# Browse BBBC021 and pick outlier images to exclude from train/val/test splits

Note that we are only sifting through the images from molecules of known mechanism of action (MoA)

# Preamble and imports

In [None]:
%load_ext autoreload
%autoreload 2

In [None]:
import holoviews as hv
import hvplot.pandas
import hvplot.xarray
import janitor
import numpy as np
import pandas as pd
import torch
import umap
import panel as pn
import xarray as xr
from pytorch_hcs.datasets import BBBC021DataModule
from pytorch_hcs.models import ResNet18
from pytorch_hcs.vis import set_hv_defaults
from tqdm.notebook import tqdm
from pathlib import Path

# from pyprojroot import here


set_hv_defaults()

## Create BBBC021 dataset for our Panel-based visualization

In [None]:
from pybbbc import BBBC021
bbbc021 = BBBC021()

# Data path

In [None]:
data_path = Path("data")  # here() / "data"
data_path

In [None]:
all_embedding_df = pd.read_parquet(data_path / 'umap_results.parquet')
all_embedding_df

# Select the UMAP configuration we want

In [None]:
embedding_df = (
    all_embedding_df.query('dataset == "BBBC021" and metric == "euclidean" and n_neighbors == 500 and densmap == True and supervised == False')
    .copy()
    .reset_index(drop=True)
)

embedding_df

In [None]:
hover_cols = [
    "image_idx",
    "moa",
    "compound",
    "concentration",
]

groups = ["weights", "metric", "n_neighbors", "densmap", "supervised"]

kwargs = dict(
    x="umap_x",
    y="umap_y",
    hover_cols=hover_cols,
    alpha=0.25,
    aspect="equal",
    cmap="glasbey",
    colorbar=False,
    width=900,
    height=550,
)

(
    embedding_df.query('moa != "null"').hvplot.scatter(
        c="moa", title="UMAP embedding", **kwargs
    )
)

In [None]:
def ecdf(data):
    data_sorted = np.sort(data)

    # calculate the proportional values of samples
    p = np.arange(len(data)) / (len(data) - 1)
    
    return data_sorted, p

In [None]:
from sklearn.neighbors import NearestNeighbors

nbrs = NearestNeighbors(n_neighbors=8)
nbrs.fit(embedding_df[["umap_x", "umap_y"]])

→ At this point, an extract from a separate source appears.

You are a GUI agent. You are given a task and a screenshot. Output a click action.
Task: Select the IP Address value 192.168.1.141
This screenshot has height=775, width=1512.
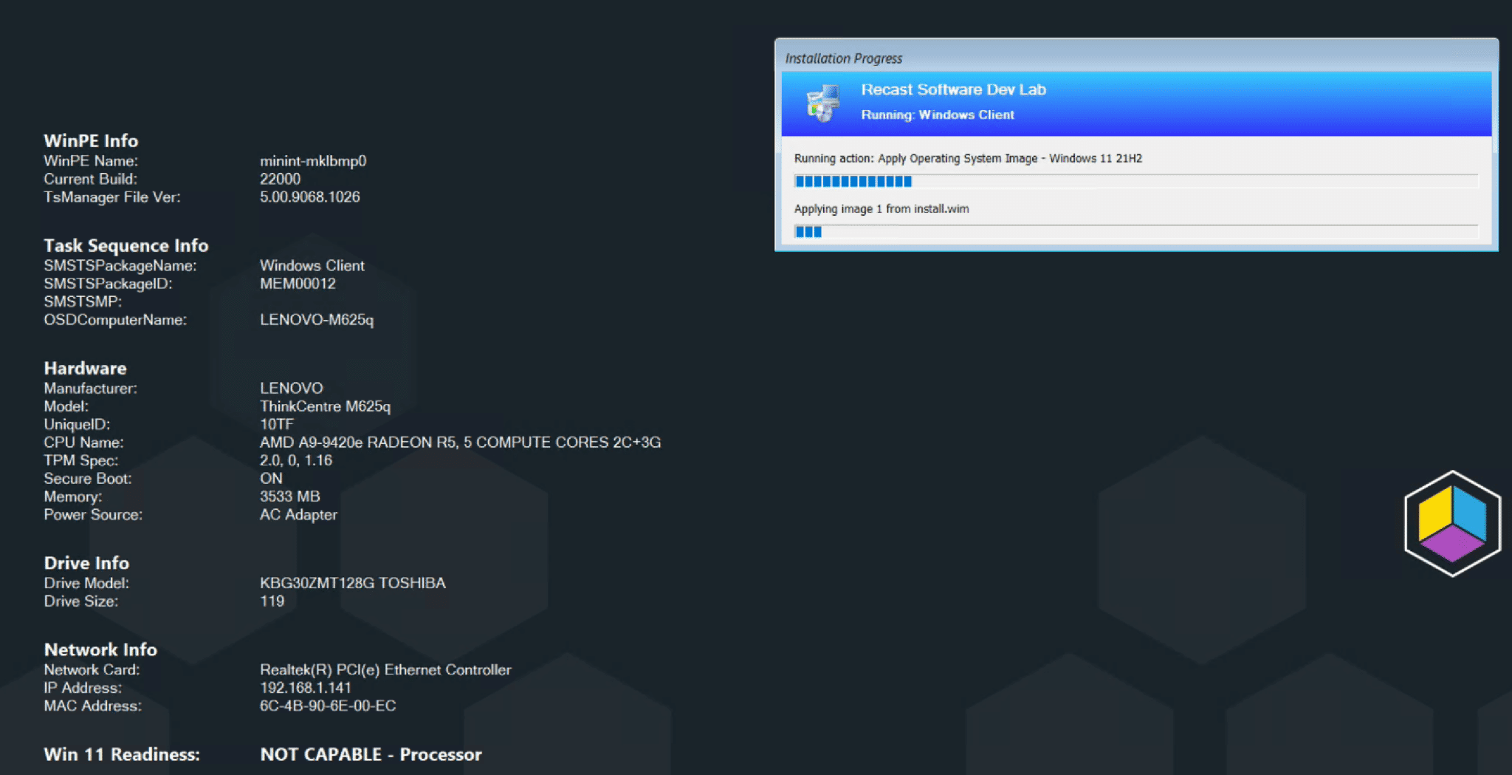point(306,687)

distances, indexes = nbrs.kneighbors(embedding_df[["umap_x", "umap_y"]])

distances = distances[:, 1:]

avg_distances = distances.mean(1)

labeled_embedding_df = embedding_df.add_columns(
    outlier_score=avg_distances,
)

In [None]:
cdf_x, cdf_y = ecdf(avg_distances)

(
    hv.Curve(
        avg_distances,
        kdims="BBBC021 image index",
        vdims="distance",
        label="Average kNN distance for BBBC021 image UMAP projections",
    ).opts(width=1000)
    + hv.Histogram(
        np.histogram(avg_distances, bins=200), kdims="distance"
    ).opts(width=1000)
    + hv.Curve((cdf_x, cdf_y), kdims="distance", vdims="ECDF").opts(width=1000)
).cols(1)

In [None]:
outlier_df = labeled_embedding_df.sort_values("outlier_score", ascending=False)

outlier_order = outlier_df["image_idx"].values
outlier_scores = outlier_df["outlier_score"].values


def make_layout(image_idx):
    image, metadata = bbbc021[outlier_order[image_idx]]

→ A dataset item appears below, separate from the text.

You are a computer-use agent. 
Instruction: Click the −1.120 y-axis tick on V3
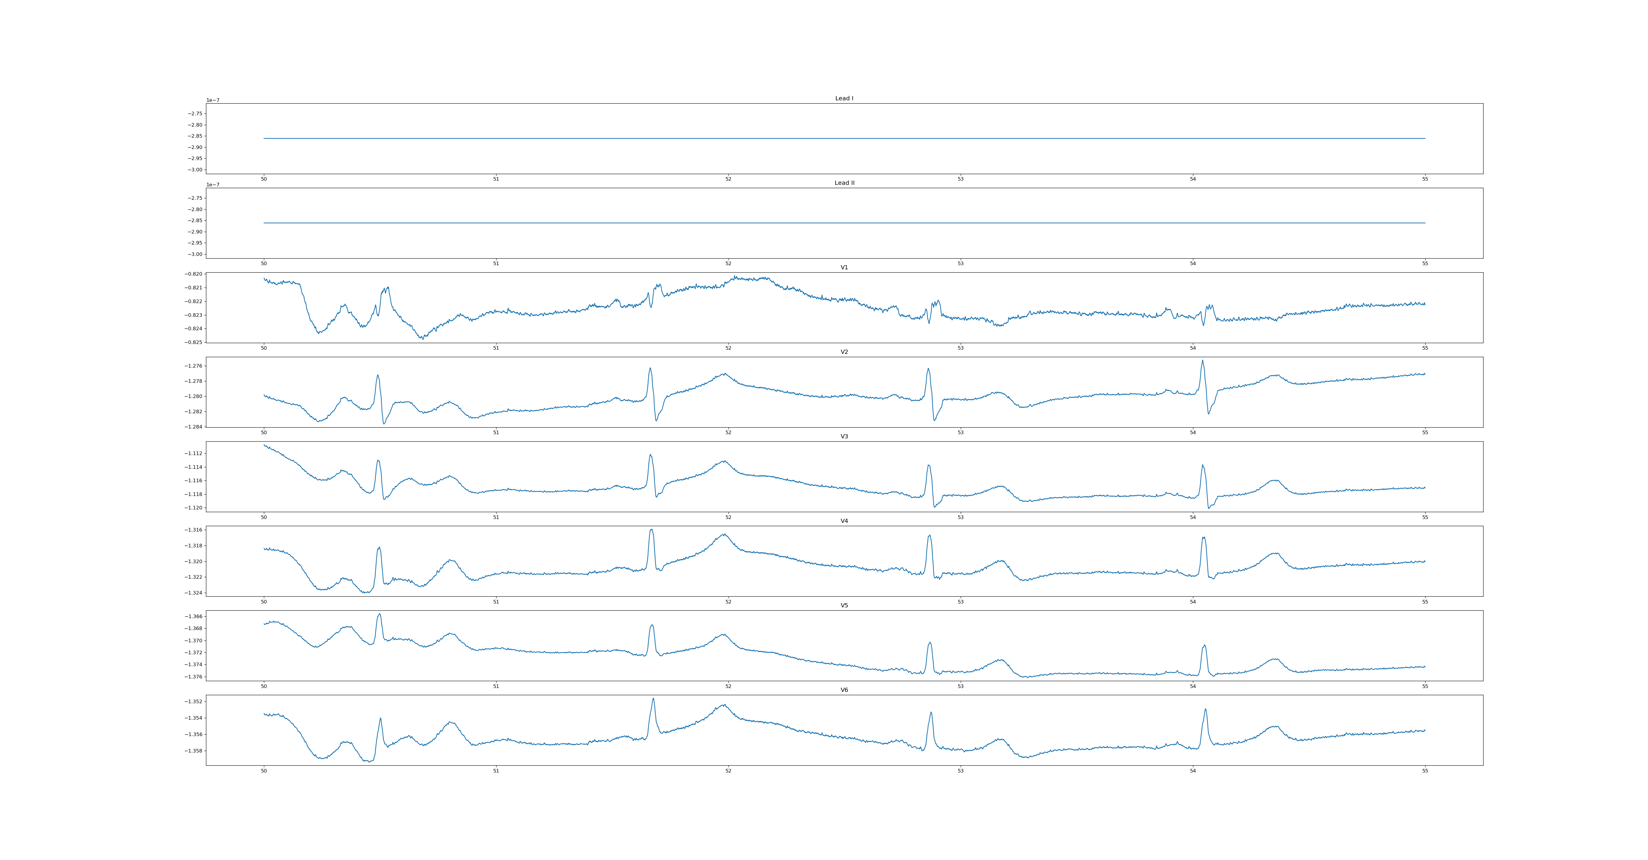[193, 508]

    #     prefix = f"{metadata.compound.compound} @ {metadata.compound.concentration:.2e} μM, {metadata.compound.moa}"

    prefix = f"{metadata.compound.compound}, {metadata.compound.moa}, {outlier_scores[image_idx]}"

    plots = []

    cmaps = ["fire", "kg", "kb"]

    for channel_idx, im_channel in enumerate(image):
        plot = hv.Image(
            im_channel,
            bounds=(0, 0, im_channel.shape[1], im_channel.shape[0]),
            label=f"{prefix} | {bbbc021.CHANNELS[channel_idx]}",
        ).opts(cmap=cmaps[channel_idx])
        plots.append(plot)

    plots.append(
        hv.RGB(
            image.transpose(1, 2, 0),
            bounds=(0, 0, im_channel.shape[1], im_channel.shape[0]),
            label="Channel overlay",
        )
    )

    return hv.Layout(plots).cols(2)


hv.DynamicMap(make_layout, kdims="image").redim.range(
    image=(0, len(bbbc021) - 1)
)